Georgina, who shared an update on the family’s life in lockdown back in May 2020 ‘Life in lockdown: Matilda's story’, shared more about the family’s experience a year on:
“This year my husband has been working overseas and whilst we made this decision knowing we wouldn’t see as much of him, the pandemic dramatically restricted travel, so we have only seen him a couple of times in the last year. I’m sure from the outside people think we are crazy choosing to live apart when we have children with such complexities, but it’s because of these complexities that it makes sense to us. On a conventional route, children will mature, move on into adulthood and live independently, but our girls aren’t destined to follow this route. Their needs will grow as they mature so there won’t come a time when they need us any less, quite the opposite.
The future is foreboding, and we have chosen to prepare for it as best we can. So, this last year, flying solo with our three children: Matilda who has Niemann Pick type C, a rare neurodegenerative disease, Ava who has a neuro-disability as a result of a genetic mutation and Freddie who is neuro-typical but becoming a teenager (which is pretty scary in itself!) hasn’t been the easiest.”
“In a way though, the extra challenges have made me stronger and I've enjoyed holding us closer together. I will reflect on this year and cherish the memories of spending so much time with my kids. It’s an opportunity which is unlikely to be repeated. We’ve definitely had our struggles with boredom and arguments over screen time and home learning, but we’ve also spent hours outdoors exploring the countryside with our dogs.”
"As I’m sure everyone has during this year to challenge all years, we’ve had many lows as well as highs – family loss, disappointment over a drug trial for Matilda, fears over what would happen if one of us became ill with COVID. At times it’s felt quite intense and overwhelming.

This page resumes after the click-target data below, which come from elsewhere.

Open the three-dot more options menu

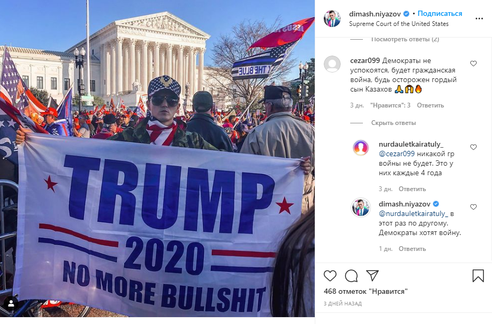479,19
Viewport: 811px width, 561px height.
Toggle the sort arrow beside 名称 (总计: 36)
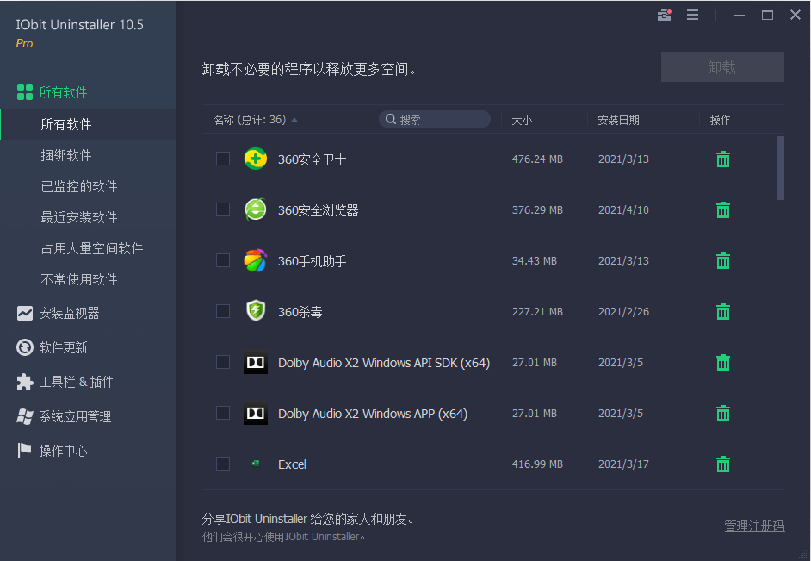294,120
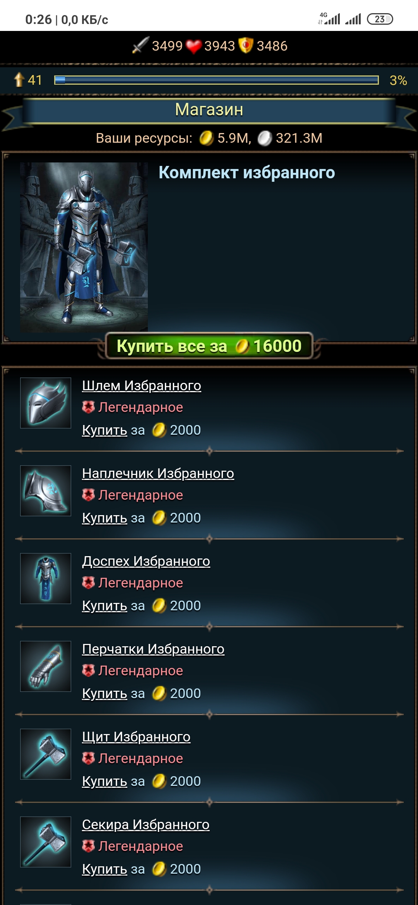Image resolution: width=418 pixels, height=905 pixels.
Task: Tap the Секира Избранного item icon
Action: [x=46, y=842]
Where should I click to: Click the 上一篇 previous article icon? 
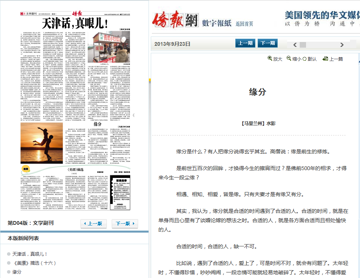tap(325, 58)
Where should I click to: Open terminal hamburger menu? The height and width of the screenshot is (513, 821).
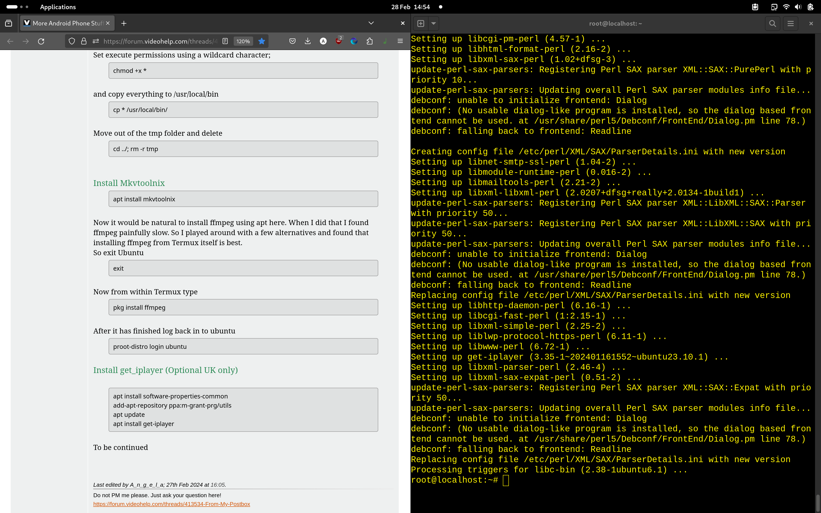[x=790, y=23]
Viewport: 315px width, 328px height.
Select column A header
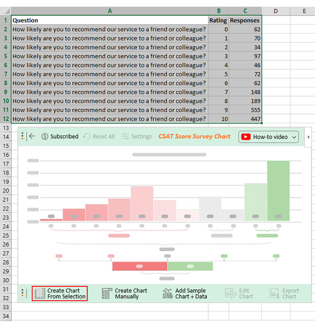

Despite having my children around me all the time, I’ve often felt quite alone.
We’ve missed Daddy and we are so ready for an end to lockdown and to hug him again. It feels like we can be cautiously hopeful of that on the horizon. Now that schools are resuming and the house is quieter it feels very strange, but I can start to think about my needs and enjoy a little respite from being responsible and alert all the time.”
We also spoke to Fleur, whose son Aiden was affected by a condition called hypoxic-ischaemic encephalopathy (HIE) due to a loss of oxygen to his brain at birth.

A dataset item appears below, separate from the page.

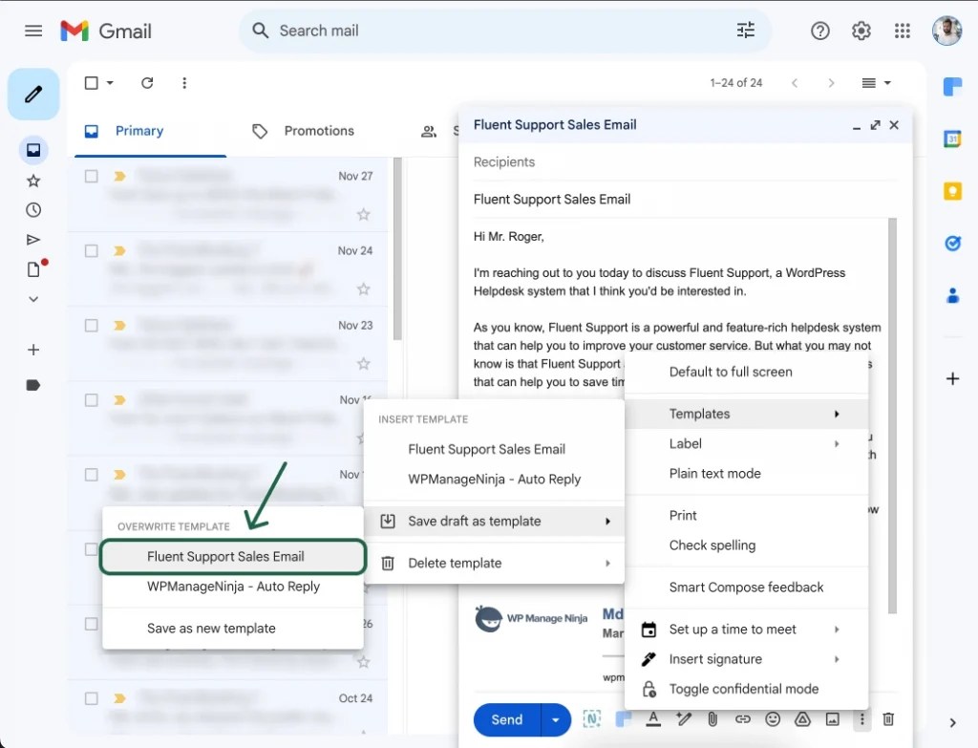This screenshot has height=748, width=978.
Task: Expand the More section in the left sidebar
Action: point(33,299)
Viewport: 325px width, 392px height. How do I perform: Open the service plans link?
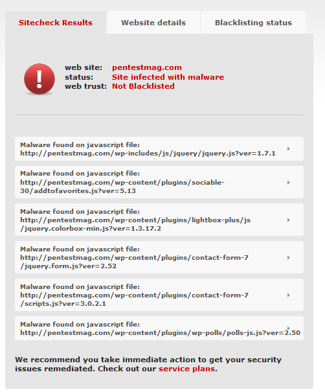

Fleur shared her thoughts on embracing a new pace of life: “Reflecting back over the last 12 months on how COVID has impacted my family life, I realise how challenging it has been but also how rewarding I have found the extra time at home and slowed down pace of life.”
“As with many children, Aiden was homeschooled for many months. He was isolated from his peers and together we faced new challenges, we adapted with new routines and making sure we explained what was happening in the world to him. I do believe the hardest part for us was the lack of social interaction for Aiden, however he adapted to his new normal and with time and a less hectic schedule we realised what our priorities were and what was really important in life. Aiden became accustomed to seeing friends on FaceTime or Zoom and waving to them from our doorstep.”

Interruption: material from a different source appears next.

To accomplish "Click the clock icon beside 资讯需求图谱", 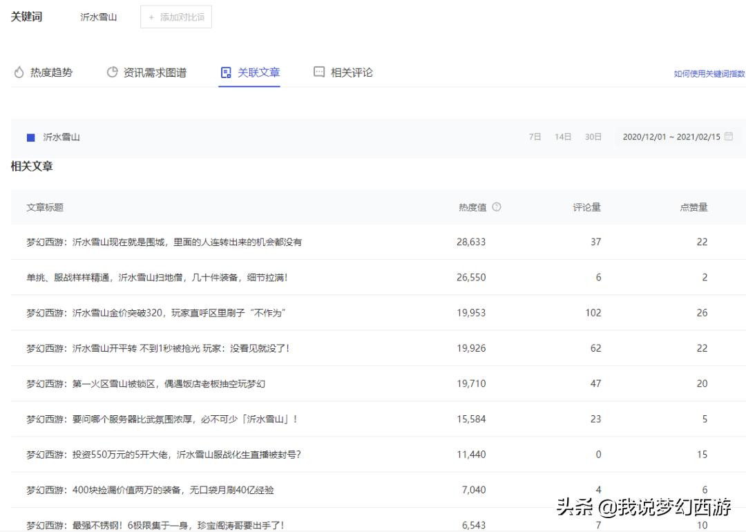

“As much as I found it rewarding, I did experience ‘mother’s guilt’ on the days I worked from home and couldn’t dedicate the time to him I felt he needed. I worried that my teaching skills weren’t up to par, but I soon realised that Aiden was changing and growing in so many ways. His understanding and communication was increasing, he demonstrated his awareness of numbers, letters and began spelling words. I realised he was doing OK, and my feeling of guilt started to alleviate as I could see him progressing.
As time has moved on and Aiden has now returned to school, we face adapting to a new routine again. School is open, more of his therapies are returning and it feels like there is light at the end of the tunnel.
I am so aware and grateful for Aiden and how he has coped during the past 12 months, but I am also acutely aware of those whose journey has been more difficult, for those children still unable to return to school, their therapies or access activities they could before. I want every mother to know they are doing a wonderful job and that they are seen and valued.”
Despite the challenges of the past year, Action Medical Research remains resilient and committed to doing all we can to help sick babies and children. The pandemic saw research projects put on hold and many of our fundraising events cancelled or postponed. But thanks to your ongoing support we were still able to fund eight new research projects in 2020 and have just announced another 10 new projects that we’re funding this year. These include five new studies to better understand the impact of COVID-19 on babies and children. COVID-19 is undoubtedly the biggest health crisis in decades – and times like these truly highlight the vital role medical research plays in protecting what we hold dear.